▶ [Task goal] Each record must be printed again exactly as given.

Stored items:
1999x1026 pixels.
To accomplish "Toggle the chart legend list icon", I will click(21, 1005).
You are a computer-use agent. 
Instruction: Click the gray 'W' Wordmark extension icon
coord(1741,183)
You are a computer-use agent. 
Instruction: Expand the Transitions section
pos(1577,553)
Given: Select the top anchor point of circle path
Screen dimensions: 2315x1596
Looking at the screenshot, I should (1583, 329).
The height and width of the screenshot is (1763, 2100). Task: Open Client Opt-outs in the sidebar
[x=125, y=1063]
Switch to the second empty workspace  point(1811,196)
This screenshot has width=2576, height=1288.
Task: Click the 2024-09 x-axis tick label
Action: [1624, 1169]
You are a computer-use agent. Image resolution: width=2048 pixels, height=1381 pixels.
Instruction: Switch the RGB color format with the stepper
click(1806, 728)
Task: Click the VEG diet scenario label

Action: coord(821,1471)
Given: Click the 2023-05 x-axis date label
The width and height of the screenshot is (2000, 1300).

▶ [Exercise answer]
1999x1026 pixels.
To accomplish "Toggle the chart legend list icon", I will click(21, 1005).
You are a computer-use agent. 
Instruction: Click the gray 'W' Wordmark extension icon
coord(1741,183)
You are a computer-use agent. 
Instruction: Expand the Transitions section
pos(1577,553)
Given: Select the top anchor point of circle path
Screen dimensions: 2315x1596
Looking at the screenshot, I should (1583, 329).
The height and width of the screenshot is (1763, 2100). Task: Open Client Opt-outs in the sidebar
[x=125, y=1063]
Switch to the second empty workspace  point(1811,196)
This screenshot has width=2576, height=1288.
Task: Click the 2024-09 x-axis tick label
Action: [1624, 1169]
You are a computer-use agent. Image resolution: width=2048 pixels, height=1381 pixels.
Instruction: Switch the RGB color format with the stepper
click(1806, 728)
Task: Click the VEG diet scenario label

Action: coord(821,1471)
Given: Click the 2023-05 x-axis date label
The width and height of the screenshot is (2000, 1300).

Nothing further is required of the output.